- THE TASK -
For every line in the records below that holds "settings", make a copy.

•••••

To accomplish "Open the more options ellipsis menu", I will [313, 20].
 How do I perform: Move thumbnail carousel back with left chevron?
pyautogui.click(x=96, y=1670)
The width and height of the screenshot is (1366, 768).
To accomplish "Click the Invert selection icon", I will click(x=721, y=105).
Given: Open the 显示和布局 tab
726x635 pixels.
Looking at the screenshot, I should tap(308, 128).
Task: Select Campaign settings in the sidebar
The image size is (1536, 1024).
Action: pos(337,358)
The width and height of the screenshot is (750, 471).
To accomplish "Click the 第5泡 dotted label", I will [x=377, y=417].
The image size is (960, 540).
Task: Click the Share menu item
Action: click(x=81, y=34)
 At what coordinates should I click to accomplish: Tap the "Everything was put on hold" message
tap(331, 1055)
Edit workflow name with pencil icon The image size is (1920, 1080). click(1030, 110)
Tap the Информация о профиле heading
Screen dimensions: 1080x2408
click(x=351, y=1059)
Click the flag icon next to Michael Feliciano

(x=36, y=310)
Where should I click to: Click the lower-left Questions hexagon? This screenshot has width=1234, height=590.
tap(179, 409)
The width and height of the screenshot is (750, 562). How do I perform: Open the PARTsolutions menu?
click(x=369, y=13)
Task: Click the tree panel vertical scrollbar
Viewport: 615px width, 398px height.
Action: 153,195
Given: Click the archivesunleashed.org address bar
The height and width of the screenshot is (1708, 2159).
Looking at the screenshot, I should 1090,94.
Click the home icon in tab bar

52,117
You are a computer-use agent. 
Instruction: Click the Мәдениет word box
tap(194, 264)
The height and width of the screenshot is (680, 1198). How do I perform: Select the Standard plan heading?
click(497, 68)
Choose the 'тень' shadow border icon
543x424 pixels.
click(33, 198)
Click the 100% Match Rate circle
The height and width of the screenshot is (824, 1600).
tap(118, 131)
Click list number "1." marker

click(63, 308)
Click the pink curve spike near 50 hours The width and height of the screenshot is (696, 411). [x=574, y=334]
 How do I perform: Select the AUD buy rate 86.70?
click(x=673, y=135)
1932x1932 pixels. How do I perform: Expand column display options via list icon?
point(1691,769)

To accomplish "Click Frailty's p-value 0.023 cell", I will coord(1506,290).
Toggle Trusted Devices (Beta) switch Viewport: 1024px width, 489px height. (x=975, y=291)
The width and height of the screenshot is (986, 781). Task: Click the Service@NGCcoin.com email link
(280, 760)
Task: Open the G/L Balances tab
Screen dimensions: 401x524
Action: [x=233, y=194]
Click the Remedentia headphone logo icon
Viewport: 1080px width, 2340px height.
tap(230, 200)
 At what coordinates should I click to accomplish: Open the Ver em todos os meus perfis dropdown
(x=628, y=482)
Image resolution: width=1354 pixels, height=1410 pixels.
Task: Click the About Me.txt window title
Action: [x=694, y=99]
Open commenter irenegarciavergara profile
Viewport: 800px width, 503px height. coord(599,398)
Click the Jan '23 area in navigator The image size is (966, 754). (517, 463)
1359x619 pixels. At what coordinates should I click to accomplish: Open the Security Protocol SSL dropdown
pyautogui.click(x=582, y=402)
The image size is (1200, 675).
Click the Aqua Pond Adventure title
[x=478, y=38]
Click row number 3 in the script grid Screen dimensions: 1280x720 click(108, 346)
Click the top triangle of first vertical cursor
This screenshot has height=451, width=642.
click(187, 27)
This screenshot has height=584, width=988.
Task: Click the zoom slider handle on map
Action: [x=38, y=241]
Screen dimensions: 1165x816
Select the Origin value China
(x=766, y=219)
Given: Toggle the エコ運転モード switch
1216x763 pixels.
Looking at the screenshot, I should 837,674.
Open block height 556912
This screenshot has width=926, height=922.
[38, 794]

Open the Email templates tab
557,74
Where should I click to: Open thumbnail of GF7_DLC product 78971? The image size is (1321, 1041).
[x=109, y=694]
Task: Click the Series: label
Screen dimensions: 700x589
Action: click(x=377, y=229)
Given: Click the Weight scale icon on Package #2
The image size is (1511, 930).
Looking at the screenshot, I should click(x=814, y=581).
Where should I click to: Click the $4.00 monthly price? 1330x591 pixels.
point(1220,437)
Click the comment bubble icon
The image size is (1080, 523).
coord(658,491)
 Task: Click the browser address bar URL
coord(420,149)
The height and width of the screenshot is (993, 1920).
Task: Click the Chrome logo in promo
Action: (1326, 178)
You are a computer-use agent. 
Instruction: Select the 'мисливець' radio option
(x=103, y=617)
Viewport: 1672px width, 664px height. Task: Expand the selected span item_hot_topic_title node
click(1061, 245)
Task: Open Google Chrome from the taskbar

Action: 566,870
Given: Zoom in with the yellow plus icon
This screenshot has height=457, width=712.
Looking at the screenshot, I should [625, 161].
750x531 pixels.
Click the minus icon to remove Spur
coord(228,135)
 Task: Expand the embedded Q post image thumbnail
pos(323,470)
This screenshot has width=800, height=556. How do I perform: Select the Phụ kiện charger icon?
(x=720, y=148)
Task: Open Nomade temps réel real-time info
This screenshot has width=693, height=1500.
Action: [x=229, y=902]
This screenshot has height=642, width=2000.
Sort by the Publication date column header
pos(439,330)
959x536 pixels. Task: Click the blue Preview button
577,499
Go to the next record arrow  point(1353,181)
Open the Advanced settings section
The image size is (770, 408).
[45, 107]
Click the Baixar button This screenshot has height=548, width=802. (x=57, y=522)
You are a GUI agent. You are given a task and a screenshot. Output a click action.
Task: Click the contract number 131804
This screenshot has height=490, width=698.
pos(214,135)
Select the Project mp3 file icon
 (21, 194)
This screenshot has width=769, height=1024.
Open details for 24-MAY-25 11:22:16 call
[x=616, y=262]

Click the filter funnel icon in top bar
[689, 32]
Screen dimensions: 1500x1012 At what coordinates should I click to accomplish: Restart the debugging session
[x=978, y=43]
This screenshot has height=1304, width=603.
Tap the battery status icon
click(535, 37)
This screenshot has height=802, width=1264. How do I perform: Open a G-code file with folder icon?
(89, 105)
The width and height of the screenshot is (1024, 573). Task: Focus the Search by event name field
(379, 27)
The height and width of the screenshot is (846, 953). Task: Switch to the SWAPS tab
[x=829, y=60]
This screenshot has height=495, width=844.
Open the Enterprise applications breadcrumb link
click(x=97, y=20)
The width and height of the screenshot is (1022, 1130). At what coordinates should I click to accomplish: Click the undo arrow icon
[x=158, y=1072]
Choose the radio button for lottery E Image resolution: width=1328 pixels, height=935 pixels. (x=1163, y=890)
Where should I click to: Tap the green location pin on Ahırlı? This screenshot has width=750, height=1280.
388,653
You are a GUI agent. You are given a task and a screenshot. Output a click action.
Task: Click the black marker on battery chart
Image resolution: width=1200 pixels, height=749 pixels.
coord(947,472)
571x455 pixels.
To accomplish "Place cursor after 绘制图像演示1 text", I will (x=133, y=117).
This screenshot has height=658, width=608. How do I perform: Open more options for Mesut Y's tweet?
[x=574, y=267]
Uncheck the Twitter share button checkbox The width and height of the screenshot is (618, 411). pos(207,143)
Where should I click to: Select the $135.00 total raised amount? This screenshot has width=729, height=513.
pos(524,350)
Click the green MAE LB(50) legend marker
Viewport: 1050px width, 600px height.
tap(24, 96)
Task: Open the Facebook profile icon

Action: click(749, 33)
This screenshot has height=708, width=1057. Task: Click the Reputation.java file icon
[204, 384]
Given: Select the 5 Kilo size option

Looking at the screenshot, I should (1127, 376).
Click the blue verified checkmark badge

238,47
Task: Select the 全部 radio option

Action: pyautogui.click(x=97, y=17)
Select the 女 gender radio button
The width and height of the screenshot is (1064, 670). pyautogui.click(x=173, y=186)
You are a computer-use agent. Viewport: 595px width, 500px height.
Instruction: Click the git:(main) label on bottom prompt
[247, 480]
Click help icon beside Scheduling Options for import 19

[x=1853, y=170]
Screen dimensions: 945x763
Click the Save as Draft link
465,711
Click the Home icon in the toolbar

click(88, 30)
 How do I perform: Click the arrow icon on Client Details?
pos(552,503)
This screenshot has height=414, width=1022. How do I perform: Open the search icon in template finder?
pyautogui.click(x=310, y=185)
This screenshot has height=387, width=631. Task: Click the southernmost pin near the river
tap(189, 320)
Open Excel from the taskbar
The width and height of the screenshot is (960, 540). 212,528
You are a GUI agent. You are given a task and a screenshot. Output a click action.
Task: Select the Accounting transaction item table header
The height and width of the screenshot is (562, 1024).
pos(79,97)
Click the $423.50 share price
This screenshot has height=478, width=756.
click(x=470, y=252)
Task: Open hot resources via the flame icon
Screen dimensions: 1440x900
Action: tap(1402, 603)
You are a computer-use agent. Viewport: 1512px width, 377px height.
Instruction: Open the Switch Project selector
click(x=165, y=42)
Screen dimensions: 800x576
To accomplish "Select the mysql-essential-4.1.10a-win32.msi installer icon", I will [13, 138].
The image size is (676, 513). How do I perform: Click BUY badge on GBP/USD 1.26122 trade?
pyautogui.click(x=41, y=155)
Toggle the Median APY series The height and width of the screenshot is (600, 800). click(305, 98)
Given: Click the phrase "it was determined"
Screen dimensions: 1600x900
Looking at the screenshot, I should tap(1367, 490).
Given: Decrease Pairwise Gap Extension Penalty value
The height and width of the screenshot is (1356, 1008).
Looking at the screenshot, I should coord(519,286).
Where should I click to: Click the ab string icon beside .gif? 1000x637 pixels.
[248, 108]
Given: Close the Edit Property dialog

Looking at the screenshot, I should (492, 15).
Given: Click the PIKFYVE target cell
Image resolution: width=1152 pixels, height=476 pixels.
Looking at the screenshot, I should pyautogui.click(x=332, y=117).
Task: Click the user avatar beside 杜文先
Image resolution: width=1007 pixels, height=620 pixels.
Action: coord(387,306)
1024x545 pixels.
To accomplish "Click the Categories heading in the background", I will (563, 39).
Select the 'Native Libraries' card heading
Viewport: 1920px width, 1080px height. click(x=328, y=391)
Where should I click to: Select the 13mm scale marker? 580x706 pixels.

•••••

- ANSWER SPACE -
Task: Select Campaign settings in the sidebar
Open the Advanced settings section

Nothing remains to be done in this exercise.